Most of the casualties from the Arkansas battles remained west of the Mississippi, and at least one general hospital, near Las Vegas, New Mexico, was established to care for the wounded from military action in the Far West. This facility, established at a hot

52Quotes from MSH 1, app.:256.
53Forman, Western Sanitary Commission, pp. 27-30, 61-62; MSH 1, app.:340-43.


spring a few miles from the town, served more as a shelter for convalescents than as a hospital because the seriously ill or wounded could not tolerate the long overland trip necessary to reach it. When a few casualties from beyond the Mississippi ended up in general hospitals of the Midwest, however, complaints arose because nurses were not always sent with the sick and wounded, and officers commanding units near the hospitals were thus forced to detail their own men to care for patients from other commands.54


The problems of the Medical Department were much the same in both the East and the West, and the solutions devised to deal with them were generally similar.
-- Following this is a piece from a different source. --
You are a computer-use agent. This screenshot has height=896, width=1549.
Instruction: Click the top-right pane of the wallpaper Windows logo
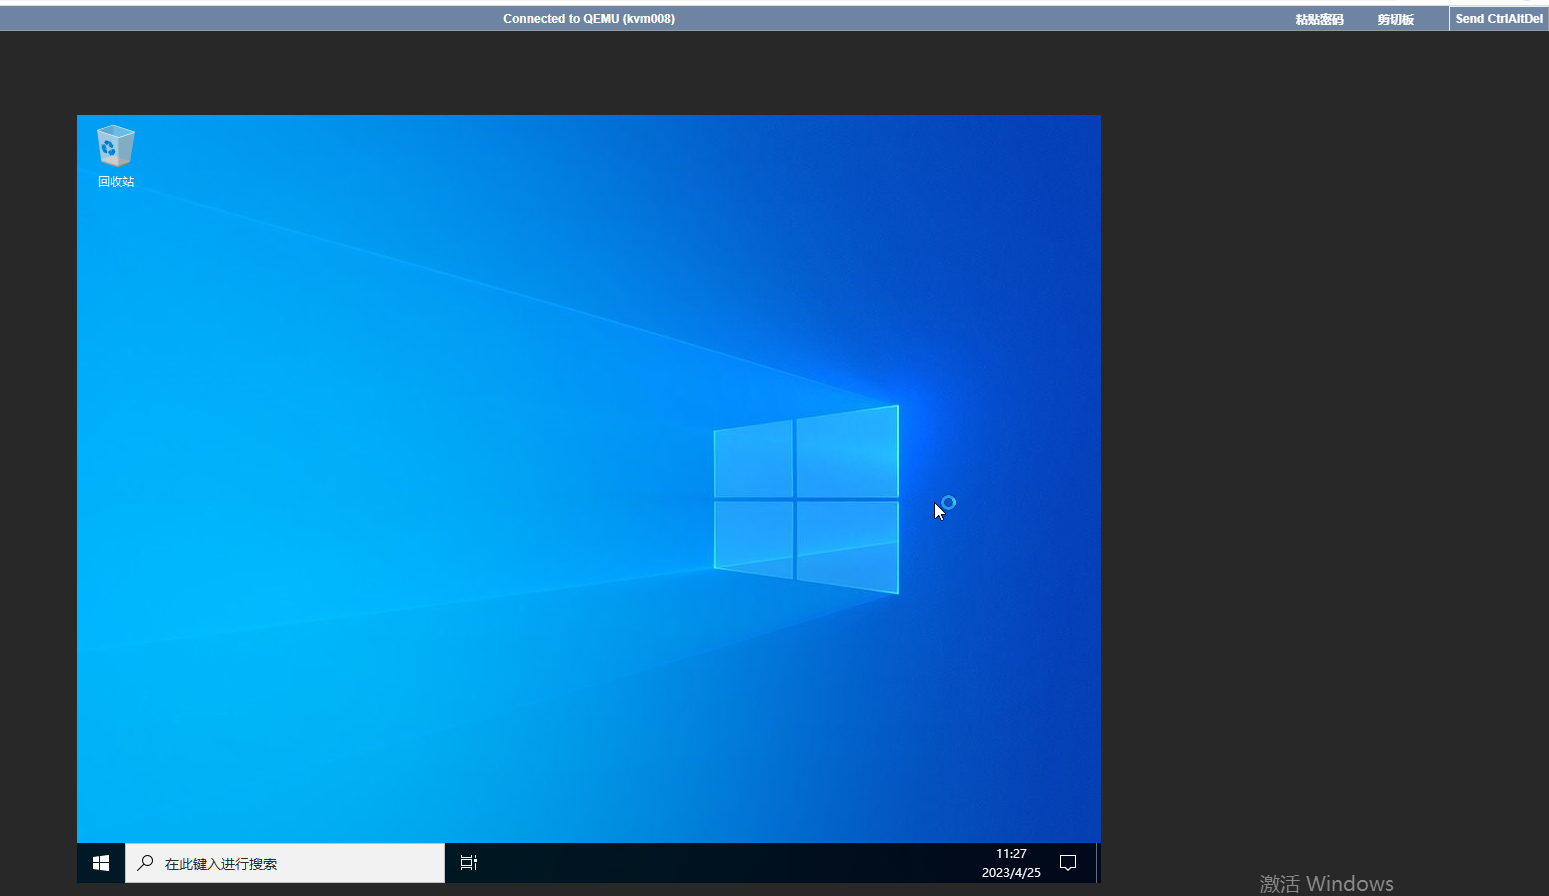pyautogui.click(x=847, y=453)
The immediate care and evacuation of the wounded from the battlefield was everywhere largely dependent upon the tide of battle. Patients could never be guaranteed speedy and efficient care, but medical directors learned much in 1862 that helped them devise a more effective chain of evacuation from battlefield to general hospital. As line officers began to understand both the importance of speedy evacuation and efficient medical care and the nature of the problems facing the Medical Department, the significant progress already made in dealing with the administrative problems involved in evacuation would continue. Nevertheless, as the year came to a close, medical problems in the form of disease and infection were becoming increasingly insistent. The sick rate was three to five times that found in young civilian men because as the Army expanded, ever larger numbers of men were being thrown together under conditions of stress, inadequate sanitation, and poor diet. Efficiency required centralization, and the sick and wounded would be crowded into hospitals that were increasing in size. As a result, the growing threat of typhoid, erysipelas, scurvy, and other forms of disease and infection cast ahead of it an ominous shadow as 1862 drew to a close.55

54Sherman, Memoirs 1:274; MSH 1, app.:346-47.
55Jarvis, "Sanitary Condition," p. 473.